How is the programme evaluated?

  • » At our very first visits, after much questioning and cross-questioning of us by the people, as we listen with love and compassion, with acceptance and understanding, the cloud of suspicion can be seen to disappear. Then the painful stories come out quite dramatically, as in a closely knit family, with tears and sobbing, with all the symbols and relics they possess, such as photographs and articles of clothing.
  • » At our second or later visits, when these people, who earlier could hardly smile, come running out to meet us, with smiles on their faces, we consider it an indicator of the effectiveness of the process of healing.
  • » We also consider it an indicator, when they make telephone calls to us, saying that they experienced God during our visits, and they request us to come again to have a meal with them, they who barely have one meal a day! This shows that their inner wounds are healing, and that they feel less excluded. Furthermore, it shows that they are now sensing their worth and dignity as persons, and as sisters and brothers of one family.
  • » These are some examples.



How does it contribute to the Millennium Development Goals?
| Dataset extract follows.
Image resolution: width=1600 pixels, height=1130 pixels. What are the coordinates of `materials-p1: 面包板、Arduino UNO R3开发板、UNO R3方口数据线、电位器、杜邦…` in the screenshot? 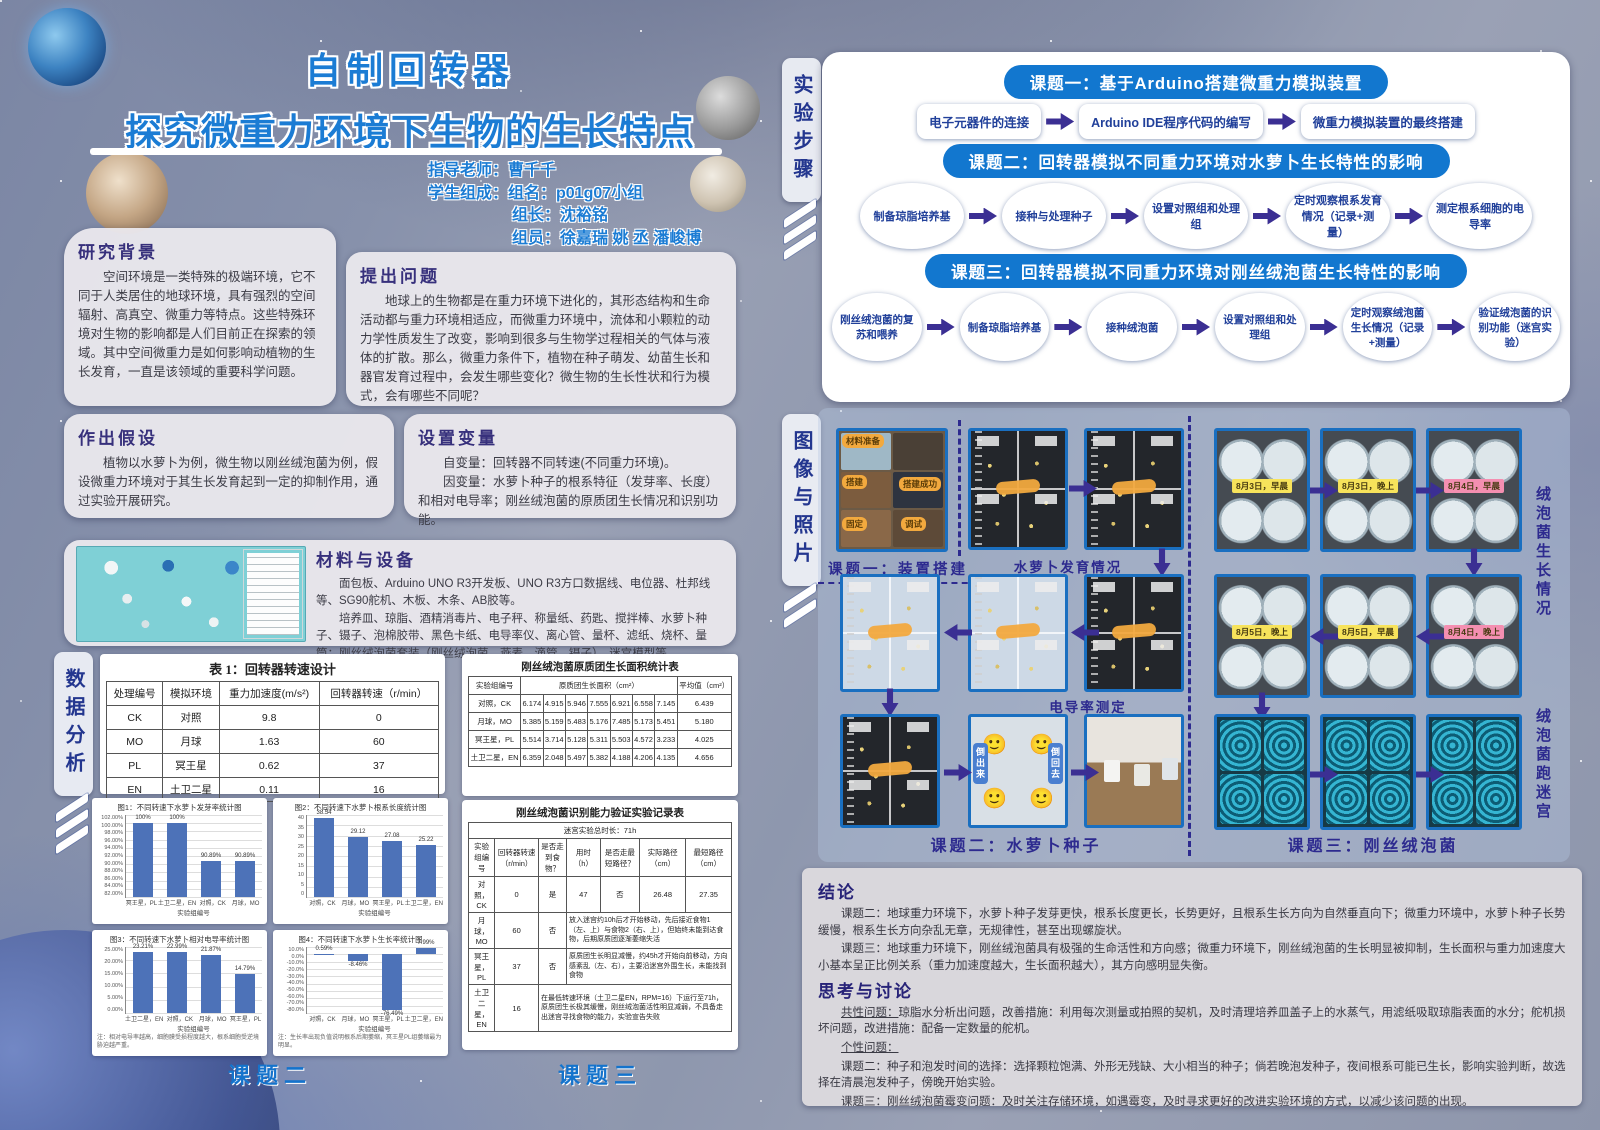 It's located at (514, 593).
Of the 8 Millennium Development Goals, our project is directly connected with Goal 2 & Goal 3.

Goal 2: Achieve universal primary education.

Goal 3: Promote gender equality and empower women.
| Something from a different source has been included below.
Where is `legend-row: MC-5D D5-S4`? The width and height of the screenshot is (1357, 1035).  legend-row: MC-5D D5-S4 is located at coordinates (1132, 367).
The MDGs originated from the United Nations Millennium Declaration, which asserted that every individual has the right to dignity, freedom, equality, a basic standard of living that includes freedom from hunger and violence and encourages tolerance and solidarity.

Our project deals directly with the basis of this. As long as individuals or communities are psychologically and socially wounded, living in fear and insecurity, constantly under suspicion as possible terrorists, there can be no room to experience dignity, freedom and equality. There can be no room to be truly alive. Therefore, for the achievement of the MDGs, the fundamental need is for healing and flowering, for fuller life with dignity and freedom, which is what our project is all about.

The MDGs sets concrete targets and indicators for poverty reduction in order to achieve the rights set forth in the Declaration. The MDGs emphasizes three areas: human capital, infrastructure and human rights (social, economic and political), with the intent of increasing living standards. Human capital objectives include nutrition, healthcare and education. Human Rights objectives include empowering women, reducing violence, increasing political voice, ensuring equal access to public services and increasing security of property rights. These goals were intended to increase an individual’s human capabilities and "advance the means to a productive life".

Our project is directly concerned with this thrust of the MDGs, basically promoting gender equality and empowering the women, while directing our attention to the education of children and their wellbeing.

Challenges

  • » We do not feel sufficiently free to mix up and relate with our sisters and brothers in the North, due to the prevailing situation.
  • » Their economic, social and educational needs are beyond our capacity, due to lack of sufficient resources.
  • » Many more programmes need to be done for the children, but our hands are tied due to insufficient funds.
  • » Capacity building programmes for the women are a dire necessity. Here again the same obstacle of insufficient funds, holds us back.



What would make the project more effective?

The availability of more financial resources for our programmes in Mullaitivu.